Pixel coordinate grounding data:
※
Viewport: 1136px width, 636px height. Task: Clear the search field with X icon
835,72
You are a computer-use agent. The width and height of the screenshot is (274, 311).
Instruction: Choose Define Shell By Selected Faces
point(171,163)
※
### EXERCISE:
When you copy the data, keep every line word for word.

### RESPONSE TO THE TASK:
Viewport: 1136px width, 636px height. Task: Clear the search field with X icon
835,72
You are a computer-use agent. The width and height of the screenshot is (274, 311).
Instruction: Choose Define Shell By Selected Faces
point(171,163)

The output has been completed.